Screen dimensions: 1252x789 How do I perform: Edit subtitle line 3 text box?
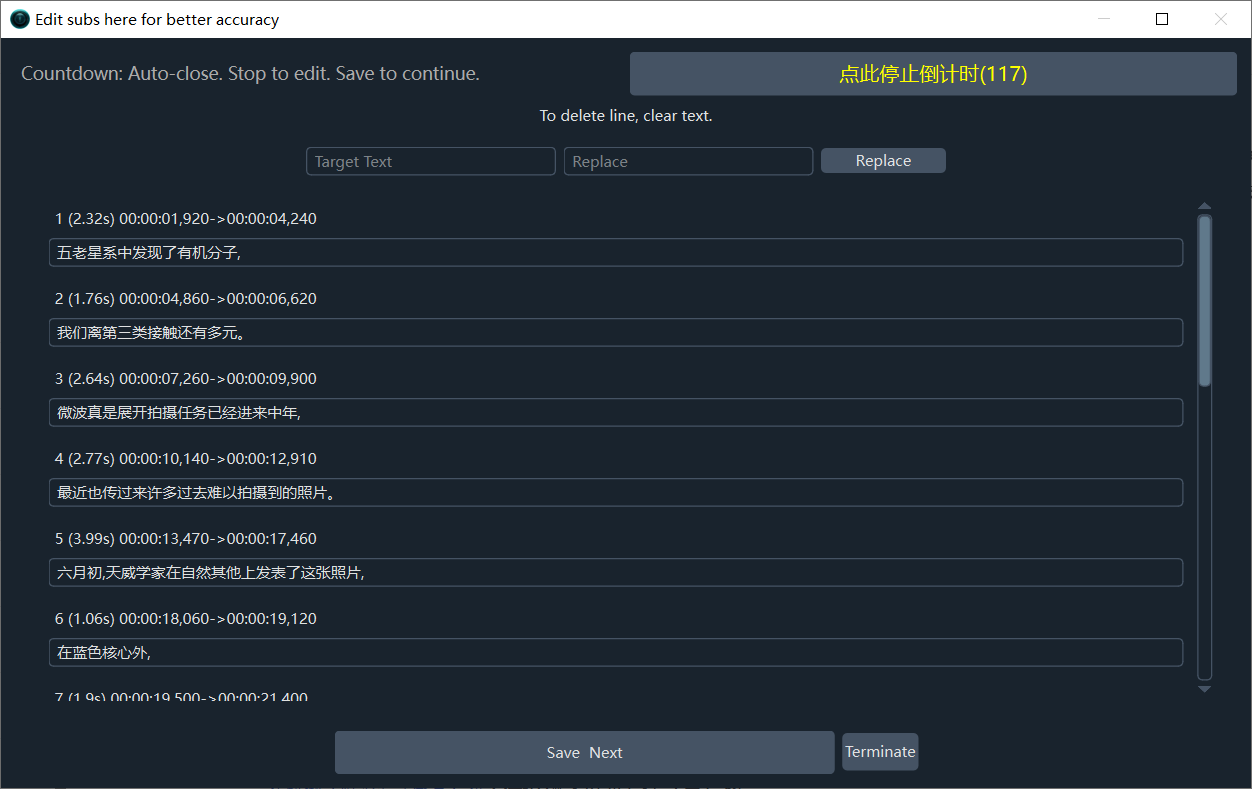click(615, 413)
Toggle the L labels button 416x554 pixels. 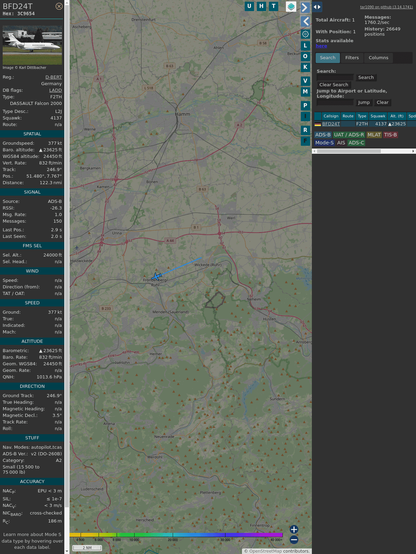pos(305,46)
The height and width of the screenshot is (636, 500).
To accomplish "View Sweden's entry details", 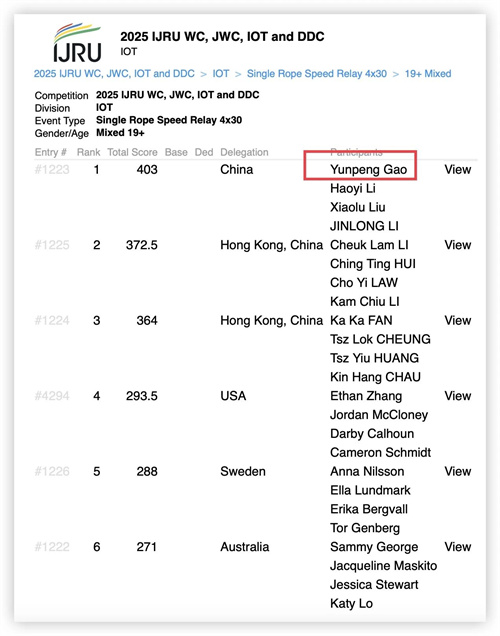I will tap(457, 471).
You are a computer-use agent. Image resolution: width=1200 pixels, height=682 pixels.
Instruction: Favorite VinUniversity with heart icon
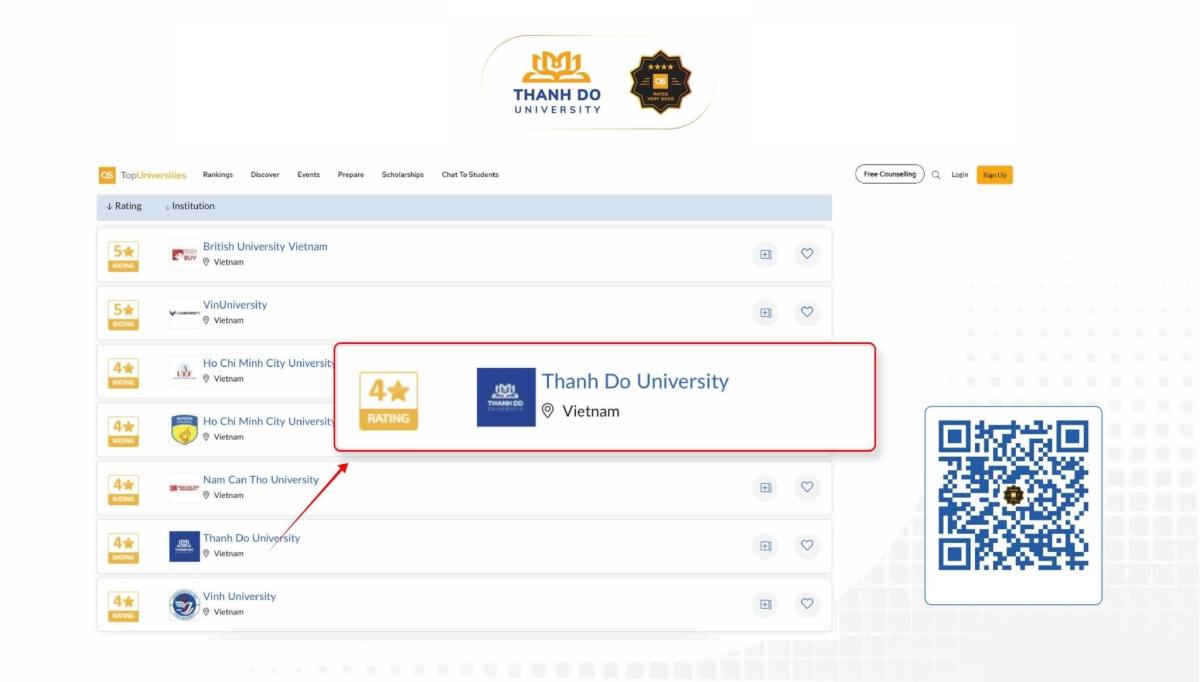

■ Activity:
From the entries above, copy every line where the word "height" shows up.

■ Answer space:
The height and width of the screenshot is (636, 500).
You are a computer-use agent. Image resolution: width=1200 pixels, height=682 pixels.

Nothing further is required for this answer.